Checked for plagiarism Yes
Review by Single anonymous peer review
Peer reviewer comments 3
Editor who approved publication: Dr Daniel Duprez
Kimberly Fairbrother,1 Ben Cartner,1 Jessica R Alley,1 Chelsea D Curry,1, David L Dickinson,2 David M Morris,1 Scott R Collier1
1Vascular Biology and Autonomic Studies Laboratory, Department of Health and Exercise Science, 2Department of Economics, Appalachian State University, Boone, NC, USA
Background: During nocturnal sleep, blood pressure (BP) “dips” compared to diurnal BP, reducing stress on the cardiovascular system. Both the hypotensive response elicited by acute aerobic exercise and sleep quality can impact this dipping response.
Purpose: The purpose of this study was to investigate the effects of aerobic exercise timing on circadian BP changes and sleep architecture.
Materials and methods: Twenty prehypertensive subjects completed the study. During four test sessions, participants first completed a graded exercise test to exhaustion and then performed 30 minutes of treadmill exercise at 7 am (7A), 1 pm (1P), and 7 pm (7P) in a random, counterbalanced order at 65% of the heart rate obtained at peak oxygen uptake. An ambulatory cuff was used to monitor BP responses during 24 hours following exercise, and an ambulatory sleep-monitoring headband was worn during sleep following each session.
Results: Aerobic exercise at 7A invoked a greater dip in nocturnal systolic BP than exercise at 1P or 7P, although the greatest dip in nocturnal diastolic BP occurred following 7P. Compared to 1P, 7A also invoked greater time spent in deep sleep.
Conclusion: These data indicate that early morning may be the most beneficial time to engage in aerobic exercise to enhance nocturnal BP changes and quality of sleep.
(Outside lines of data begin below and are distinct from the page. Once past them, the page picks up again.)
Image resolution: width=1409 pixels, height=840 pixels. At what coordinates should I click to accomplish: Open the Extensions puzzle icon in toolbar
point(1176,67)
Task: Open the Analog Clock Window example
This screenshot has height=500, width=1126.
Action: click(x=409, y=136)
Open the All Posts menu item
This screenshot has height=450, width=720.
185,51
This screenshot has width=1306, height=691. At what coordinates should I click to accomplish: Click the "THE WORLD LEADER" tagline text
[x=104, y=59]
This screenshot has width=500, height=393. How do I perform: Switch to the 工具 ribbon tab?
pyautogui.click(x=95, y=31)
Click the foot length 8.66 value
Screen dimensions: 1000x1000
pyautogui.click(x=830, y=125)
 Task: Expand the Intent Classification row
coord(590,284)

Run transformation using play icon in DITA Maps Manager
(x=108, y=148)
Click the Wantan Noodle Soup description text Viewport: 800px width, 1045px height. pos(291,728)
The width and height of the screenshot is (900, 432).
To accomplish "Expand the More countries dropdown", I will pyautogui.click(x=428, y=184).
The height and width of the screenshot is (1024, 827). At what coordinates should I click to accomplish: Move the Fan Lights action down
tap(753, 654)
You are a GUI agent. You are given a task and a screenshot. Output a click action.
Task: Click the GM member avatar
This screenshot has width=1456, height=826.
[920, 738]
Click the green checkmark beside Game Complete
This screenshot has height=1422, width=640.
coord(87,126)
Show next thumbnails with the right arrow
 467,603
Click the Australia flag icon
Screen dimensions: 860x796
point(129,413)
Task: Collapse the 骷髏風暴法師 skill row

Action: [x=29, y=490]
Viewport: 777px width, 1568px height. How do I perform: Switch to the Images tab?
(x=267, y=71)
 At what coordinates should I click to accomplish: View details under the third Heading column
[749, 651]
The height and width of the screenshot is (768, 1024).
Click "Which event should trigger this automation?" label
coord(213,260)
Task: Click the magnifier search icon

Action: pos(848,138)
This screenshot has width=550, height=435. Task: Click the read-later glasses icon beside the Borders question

Keywords: nocturnal dipping, prehypertension, aerobic exercise
Hypertension is a significant modifiable risk factor associated with stroke, coronary artery disease, end-stage renal disease, and congestive heart failure.1,2 The risk of cardiovascular disease (CVD) increases as blood pressure (BP) rises above 115/75 mmHg, and this risk doubles with each 20/10 mmHg increase.3 Normal circadian variation in resting BP is characterized by a nocturnal decrease of 10%–20% of daytime levels in the majority of normotensive and hypertensive individuals.4,5 This lowering of BP during the night has been suggested to be a restorative physiological process.6 Individuals whose nocturnal BP does not decrease by more than 10% are referred to as “nondippers”.5 Nondipping has been documented in patients with sleep apnea, advanced kidney disease, nocturia, and increased sympathetic activation.7 Nondipping is a significant risk factor for left ventricular hypertrophy and CVD regardless of 24-hour BP normality (<135/80 mmHg).8,9 Furthermore, a significant association exists between poor sleep quality and nondipping status in prehypertensive patients;4 in one study,4 those with newly diagnosed hypertension and also classified as poor sleepers exhibited almost a 3-fold increase in risk of being a nondipper.
Inadequate sleep, specifically less than 6–7 quality hours per night, has been correlated with clinical manifestations, such as hypertension,10,11 stroke,12 obesity,11 and ultimately an increased risk of mortality. Sleep deprivation has a direct impact on hypertension and increased sympathetic nervous activity,13 independently of its influence on body weight. Even after adjusting for sex and obesity, poor sleep efficiency was associated with a 4 mmHg increase in systolic BP (SBP).10 Poor sleep has also been associated with a 2.5-fold increase in odds for developing prehypertension (SBP 120–139 and diastolic BP [DBP] 80–89 mmHg).14 Therefore, poor sleep quality may be a modifiable risk factor for hypertension and CVD.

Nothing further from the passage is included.